DNA methylation-based classification of sinonasal undifferentiated carcinoma.
Academic Article
Overview
abstract
Sinonasal undifferentiated carcinoma (SNUC) is an aggressive malignancy harboring IDH2 R172 mutations in >80% cases. We explored the potential of genome-wide DNA methylation profiling to elucidate tumor biology and improve the diagnosis of sinonasal undifferentiated carcinoma and its histologic mimics.

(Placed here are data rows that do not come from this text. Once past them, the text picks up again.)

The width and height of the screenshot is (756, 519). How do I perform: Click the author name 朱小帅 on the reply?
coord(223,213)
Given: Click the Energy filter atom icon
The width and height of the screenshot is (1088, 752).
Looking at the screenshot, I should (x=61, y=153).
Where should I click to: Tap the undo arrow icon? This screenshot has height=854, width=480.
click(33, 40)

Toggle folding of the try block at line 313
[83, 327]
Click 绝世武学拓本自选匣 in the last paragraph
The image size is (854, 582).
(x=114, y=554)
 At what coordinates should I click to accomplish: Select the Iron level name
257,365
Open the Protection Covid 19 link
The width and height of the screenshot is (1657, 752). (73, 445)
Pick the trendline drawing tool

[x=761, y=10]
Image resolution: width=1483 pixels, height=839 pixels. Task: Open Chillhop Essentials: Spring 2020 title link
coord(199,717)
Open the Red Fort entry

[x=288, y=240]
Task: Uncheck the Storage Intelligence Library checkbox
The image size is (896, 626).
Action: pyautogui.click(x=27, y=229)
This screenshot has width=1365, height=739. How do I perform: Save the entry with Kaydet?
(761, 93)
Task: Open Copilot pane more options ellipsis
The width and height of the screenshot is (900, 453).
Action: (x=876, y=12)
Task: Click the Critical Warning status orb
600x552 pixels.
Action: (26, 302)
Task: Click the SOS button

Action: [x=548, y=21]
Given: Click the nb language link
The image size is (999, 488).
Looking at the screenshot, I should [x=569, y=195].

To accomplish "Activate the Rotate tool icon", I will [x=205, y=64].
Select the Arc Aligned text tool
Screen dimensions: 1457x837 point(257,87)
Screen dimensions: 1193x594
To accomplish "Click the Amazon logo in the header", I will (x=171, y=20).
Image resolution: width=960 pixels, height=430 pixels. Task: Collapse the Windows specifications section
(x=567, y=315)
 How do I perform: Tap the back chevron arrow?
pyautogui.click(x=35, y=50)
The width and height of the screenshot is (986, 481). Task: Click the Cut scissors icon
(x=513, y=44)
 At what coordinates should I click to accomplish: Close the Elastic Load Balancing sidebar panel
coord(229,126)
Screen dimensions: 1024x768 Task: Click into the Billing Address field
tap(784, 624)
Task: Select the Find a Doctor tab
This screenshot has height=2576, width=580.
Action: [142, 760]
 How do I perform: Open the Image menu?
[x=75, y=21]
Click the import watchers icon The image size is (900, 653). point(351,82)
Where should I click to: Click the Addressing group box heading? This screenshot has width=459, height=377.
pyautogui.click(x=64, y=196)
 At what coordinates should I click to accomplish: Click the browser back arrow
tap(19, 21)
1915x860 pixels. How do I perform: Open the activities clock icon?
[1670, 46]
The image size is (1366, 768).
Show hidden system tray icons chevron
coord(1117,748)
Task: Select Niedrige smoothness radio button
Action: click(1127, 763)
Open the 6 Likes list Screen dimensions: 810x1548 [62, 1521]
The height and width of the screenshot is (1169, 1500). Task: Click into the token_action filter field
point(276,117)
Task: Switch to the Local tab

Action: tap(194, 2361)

Forty-two cases, including sinonasal undifferentiated, large cell neuroendocrine, small cell neuroendocrine, and SMARCB1-deficient carcinomas and olfactory neuroblastoma, were profiled by Illumina Infinium Methylation EPIC array interrogating >850,000 CpG sites. The data were analyzed using a custom bioinformatics pipeline. IDH2 mutation status was determined by the targeted exome sequencing (MSK-IMPACTTM) in most cases. H3K27 methylation level was assessed by the immunohistochemistry-based H-score. DNA methylation-based semi-supervised hierarchical clustering analysis segregated IDH2 mutants, mostly sinonasal undifferentiated (n = 10) and large cell neuroendocrine carcinomas (n = 4), from other sinonasal tumors, and formed a single cluster irrespective of the histologic type. t-distributed stochastic neighbor embedding dimensionality reduction analysis showed no overlap between IDH2 mutants, SMARCB1-deficient carcinoma and olfactory neuroblastoma. IDH2 mutants demonstrated a global methylation phenotype and an increase in repressive trimethylation of H3K27 in comparison to IDH2 wild-type tumors (p < 0.001). Kyoto Encyclopedia of Genes and Genomes (KEGG) pathway analysis showed no difference in pathway activation between IDH2-mutated sinonasal undifferentiated and large cell neuroendocrine carcinomas. In comparison to SMARCB1-deficient, IDH2-mutated carcinomas were associated with better disease-free survival (p = 0.034) and lower propensity for lung metastasis (p = 0.002). ARID1A mutations were common in small cell neuroendocrine carcinoma but not among IDH2 mutants (3/3 versus 0/18 and p < 0.001). IDH2 mutations in sinonasal carcinomas induce a hypermethylator phenotype and define a molecular subgroup of tumors arising in this location. IDH2-mutated sinonasal undifferentiated carcinoma and large cell neuroendocrine carcinoma likely represent a phenotypic spectrum of the same entity, which is distinct from small cell neuroendocrine and SMARCB1-deficient sinonasal carcinomas. DNA methylation-based analysis of the sinonasal tumors has potential to improve the diagnostic accuracy and classification of tumors arising in this location.